*** Provided material Section Begins ***

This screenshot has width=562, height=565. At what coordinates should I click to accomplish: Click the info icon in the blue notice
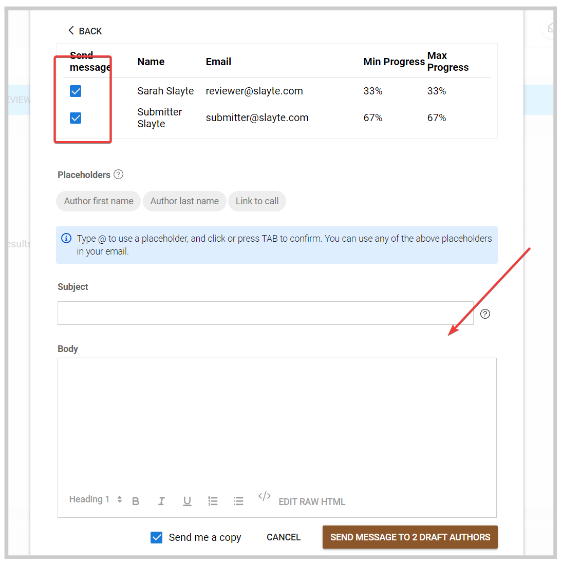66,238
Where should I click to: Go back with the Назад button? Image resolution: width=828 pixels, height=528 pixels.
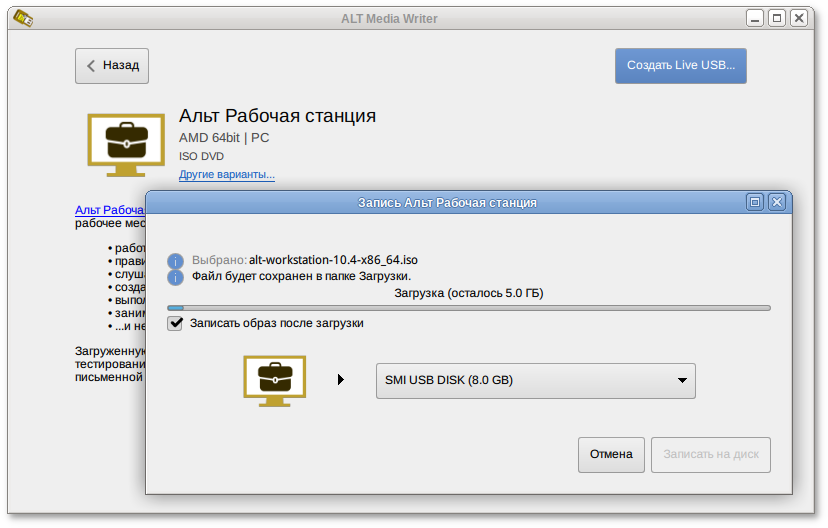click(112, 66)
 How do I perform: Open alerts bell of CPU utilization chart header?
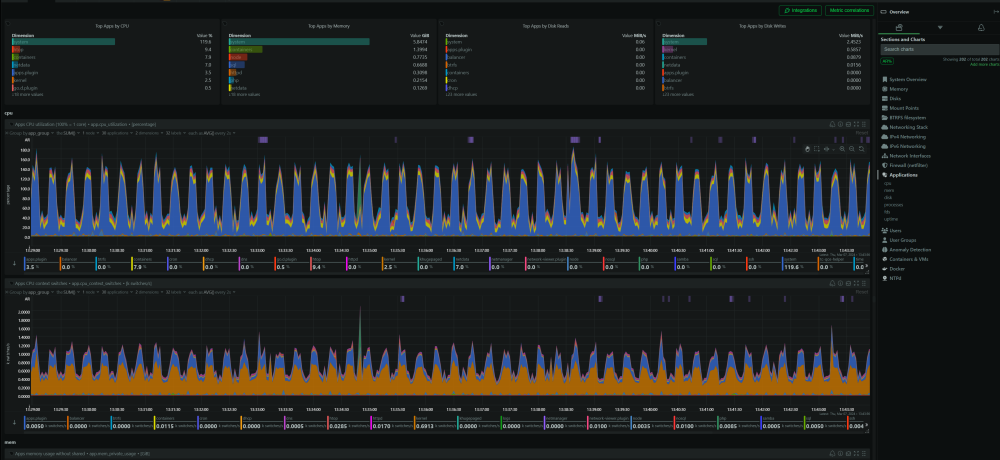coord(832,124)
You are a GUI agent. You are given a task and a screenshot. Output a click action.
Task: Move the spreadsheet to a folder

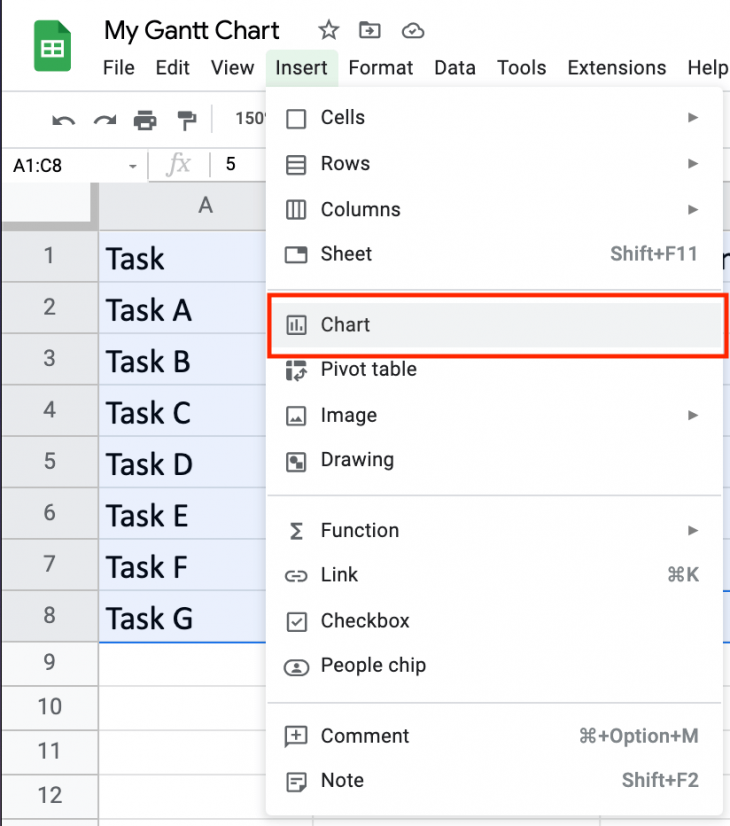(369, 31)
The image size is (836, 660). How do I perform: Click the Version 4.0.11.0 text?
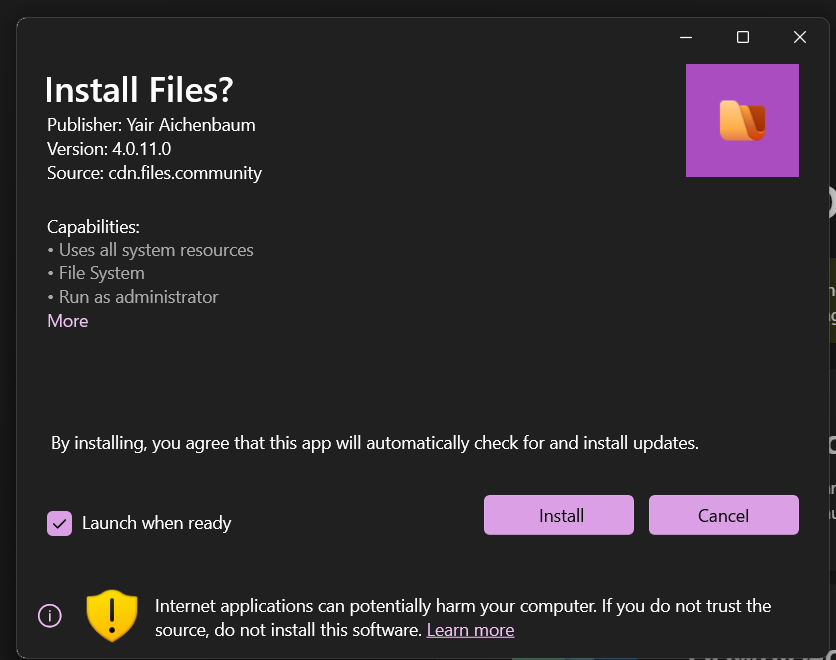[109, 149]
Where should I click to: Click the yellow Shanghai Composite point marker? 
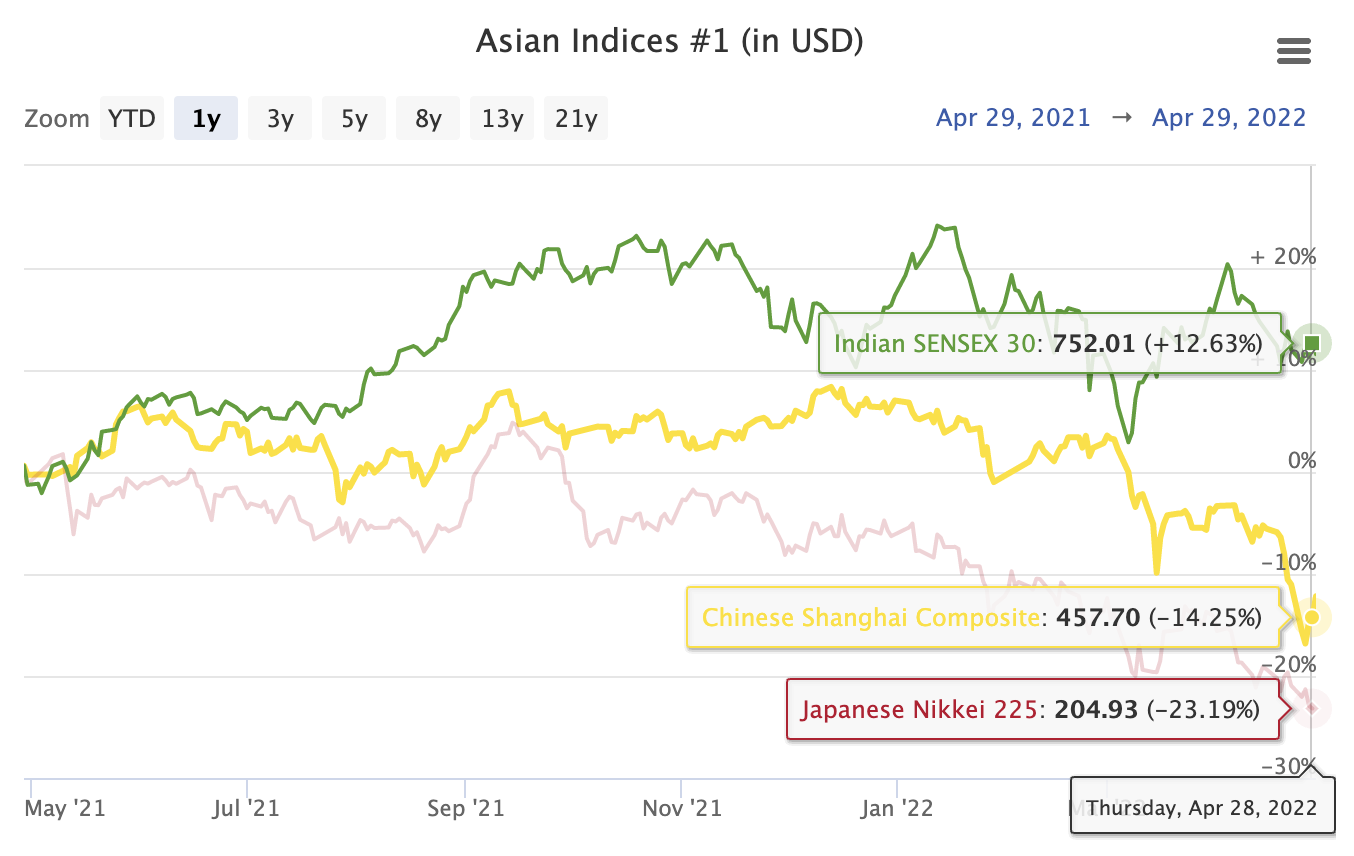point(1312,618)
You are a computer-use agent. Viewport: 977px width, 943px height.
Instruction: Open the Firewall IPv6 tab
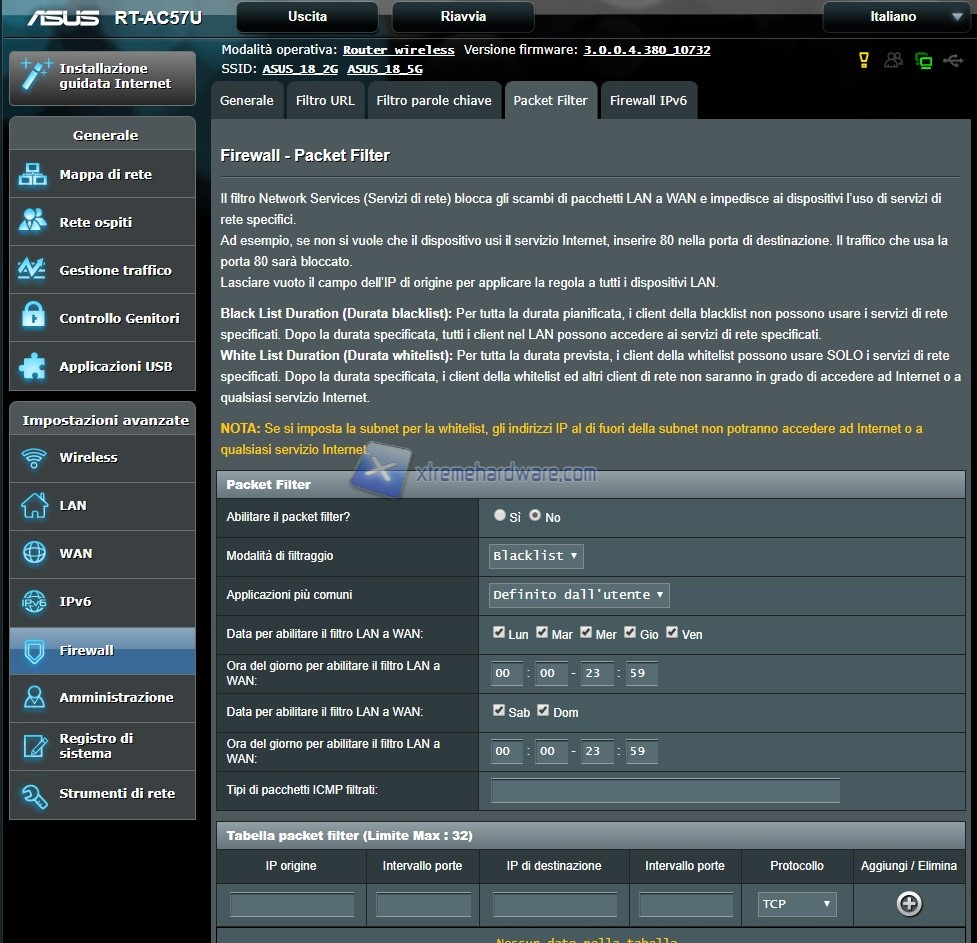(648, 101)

*** Provided material Section Ends ***

Once you have located every line with the word "agent" in the material above, list those lines.

You are a GUI agent. You are given a task and a screenshot. Output a click action.
You are a computer-use agent. Viewport: 977px width, 943px height.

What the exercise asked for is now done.